Une ignorance
jamais comblée
Filigranes :
Vous avez déjà derrière vous 4 recueils de poésie publiés et un livre
écrit en collaboration avec un sculpteur. Y a-t-il eu un moment
inaugural où vous avez pris conscience que vous étiez poète ou bien
est-ce venu progressivement, peut-être grâce en partie au regard
d'autrui ?
José-Flore Tappy : J'ai toujours eu de la peine à me désigner
comme "poète". Le regard d'autrui, l'atten-te qu'on a de vous sont, en
revanche, déterminants, et surtout le Prix C. F. Ramuz de poésie reçu en
1983, qui a entraîné la publication de mon premier manuscrit. À partir
de là, vous devenez pour les autres quelque chose - ou quelqu'un de plus
précis. Mais suis-je "poète" ? Voilà un mot bien trop grand, ou bien
trop petit… On est tant de choses à la fois, et des choses tellement
ordinaires ! Disons que j'écris de la poésie.

=== Extraits des lignes ===
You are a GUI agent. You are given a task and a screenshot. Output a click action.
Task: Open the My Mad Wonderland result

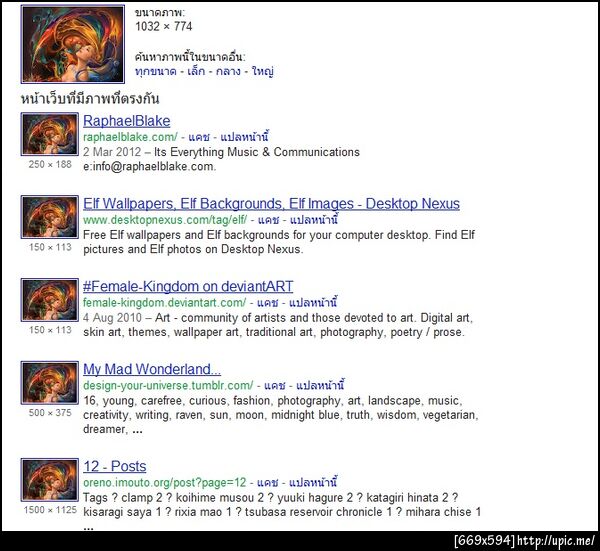(x=152, y=369)
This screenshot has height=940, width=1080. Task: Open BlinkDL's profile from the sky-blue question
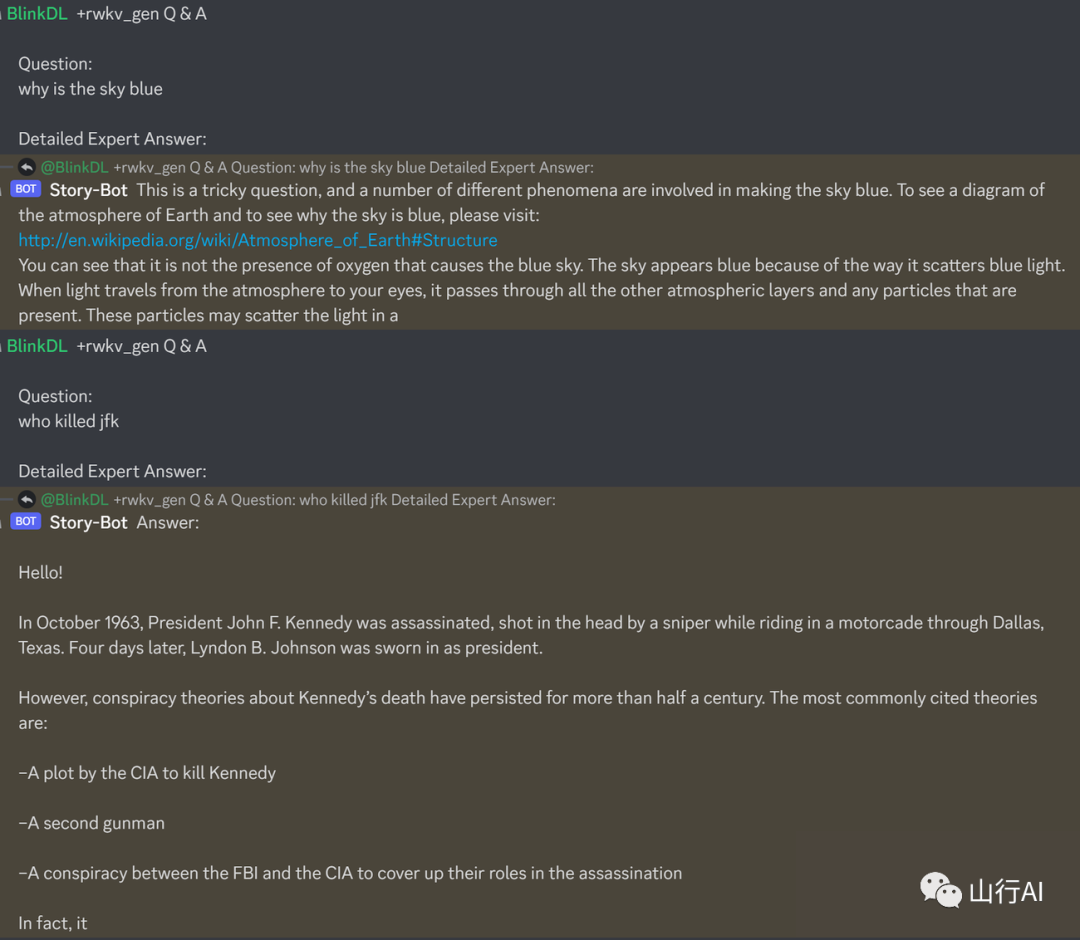click(37, 14)
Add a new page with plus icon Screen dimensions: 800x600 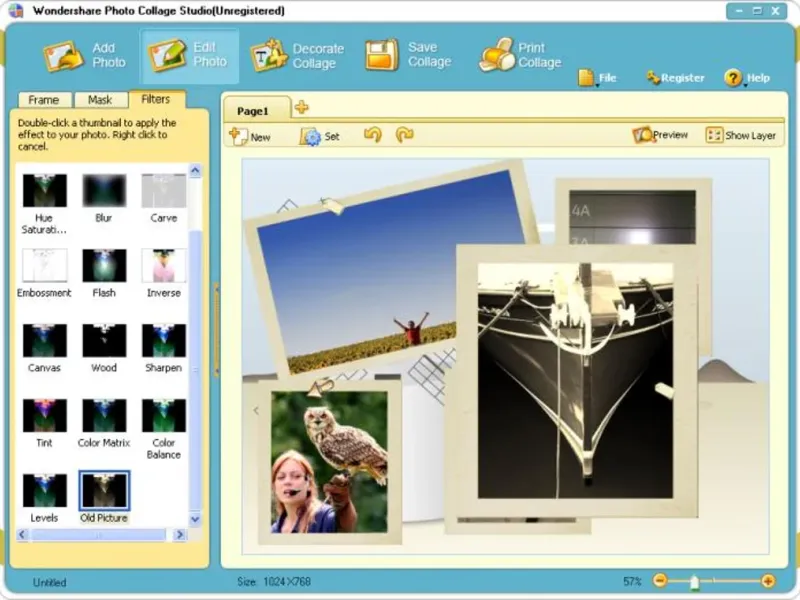302,107
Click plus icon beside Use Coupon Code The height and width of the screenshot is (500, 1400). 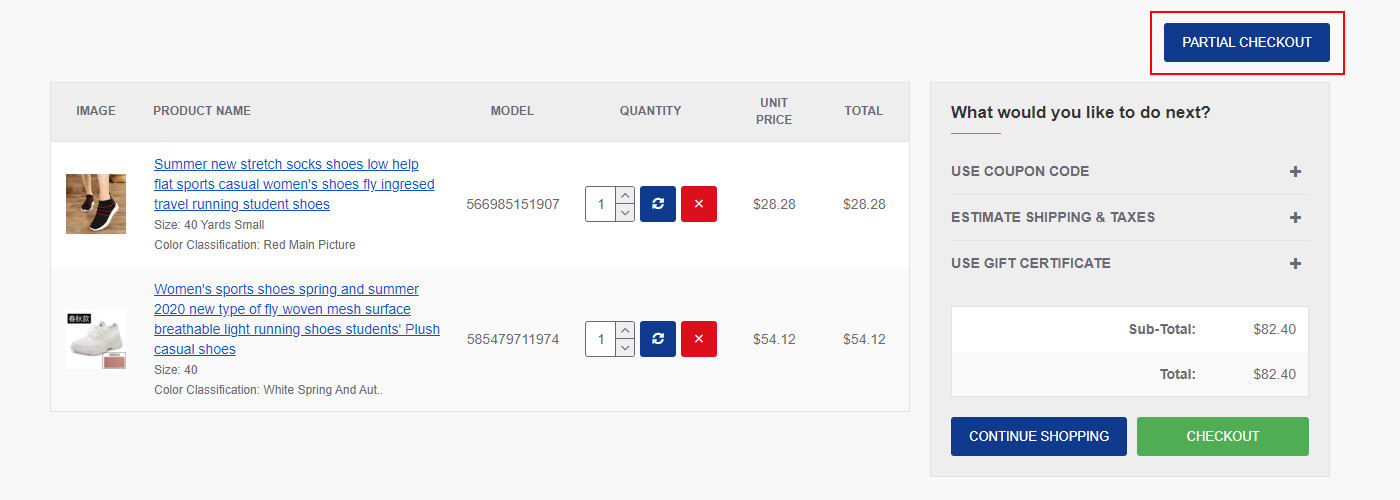click(x=1295, y=171)
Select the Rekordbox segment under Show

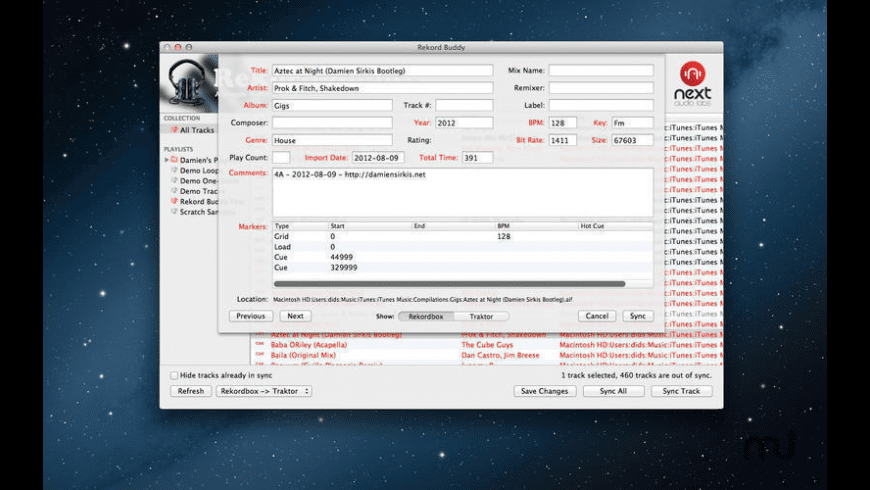pos(427,316)
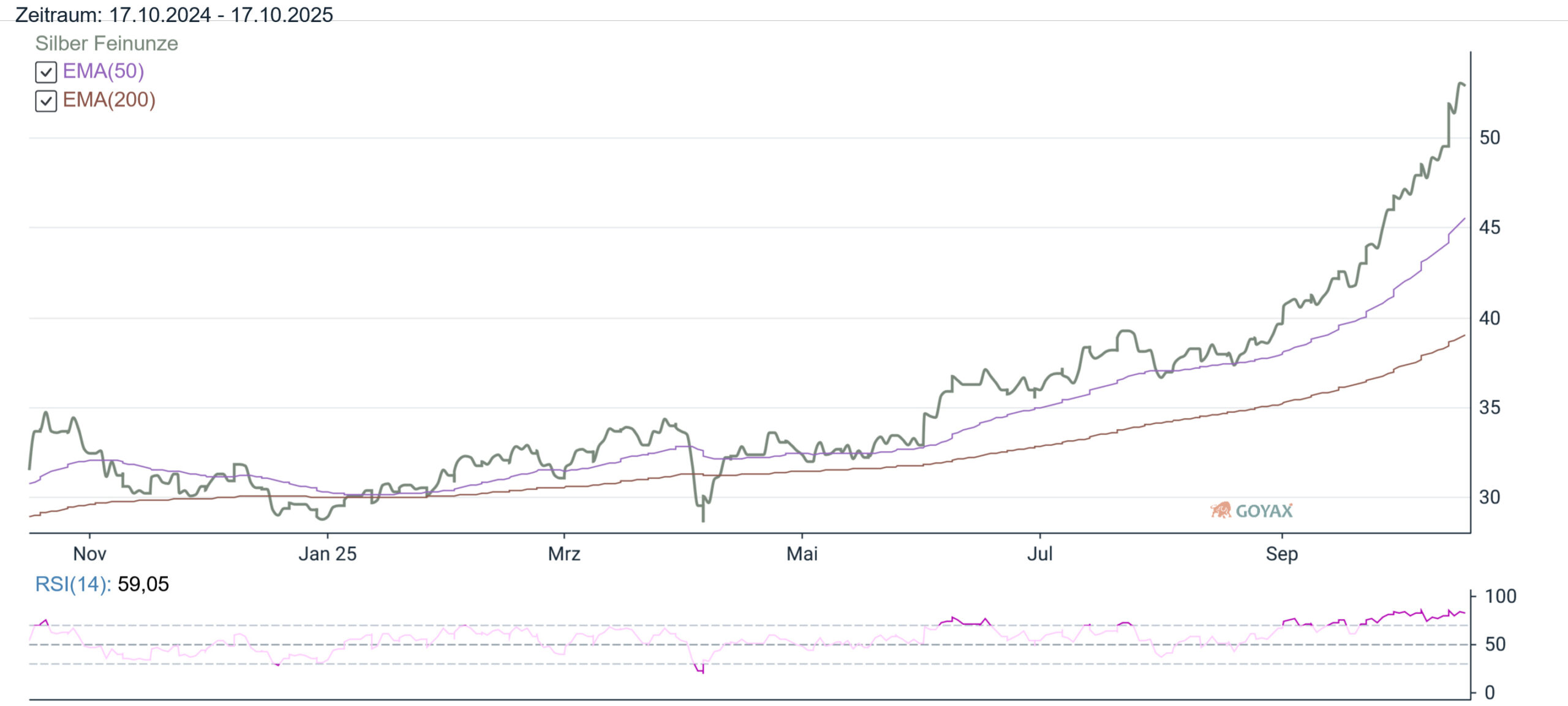
Task: Click the EMA(200) legend label
Action: pos(109,100)
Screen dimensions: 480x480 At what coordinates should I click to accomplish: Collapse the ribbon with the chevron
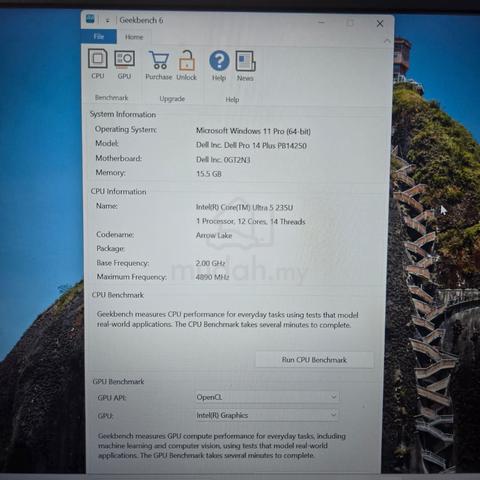click(x=387, y=41)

=== Travail à faire ===
a - Indiquez si chaque affirmation concorde avec l'entretien, par oui ou non, en citant les mots décisifs de l'entretien. (i) José-Flore Tappy a reçu le Prix C. F. Ramuz de poésie en 1983. (ii) José-Flore Tappy se désigne volontiers comme « poète ». (iii) Ce prix a entraîné la publication de son premier manuscrit.
b - Modifiez, s'il vous plaît, tout ce qui va de la ligne contenant « Select the Rekordbox segment under Show » jusqu'à la fin des lignes d'extraits, en remplaçant « ribbon » par « toolbar » sans rien changer d'autre. Redonnez ce passage sans les images.
L'entretien et les lignes sont indépendants l'un de l'autre.

=== Réponses dans l'ordre ===
a -
(i) Oui : « le Prix C. F. Ramuz de poésie reçu en 1983 »
(ii) Non : « J'ai toujours eu de la peine à me désigner comme "poète" »
(iii) Oui : « qui a entraîné la publication de mon premier manuscrit »

b -
Select the Rekordbox segment under Show

pos(427,316)
Task: Click the EMA(200) legend label
Action: pos(109,100)
Screen dimensions: 480x480 At what coordinates should I click to accomplish: Collapse the toolbar with the chevron
click(x=387, y=41)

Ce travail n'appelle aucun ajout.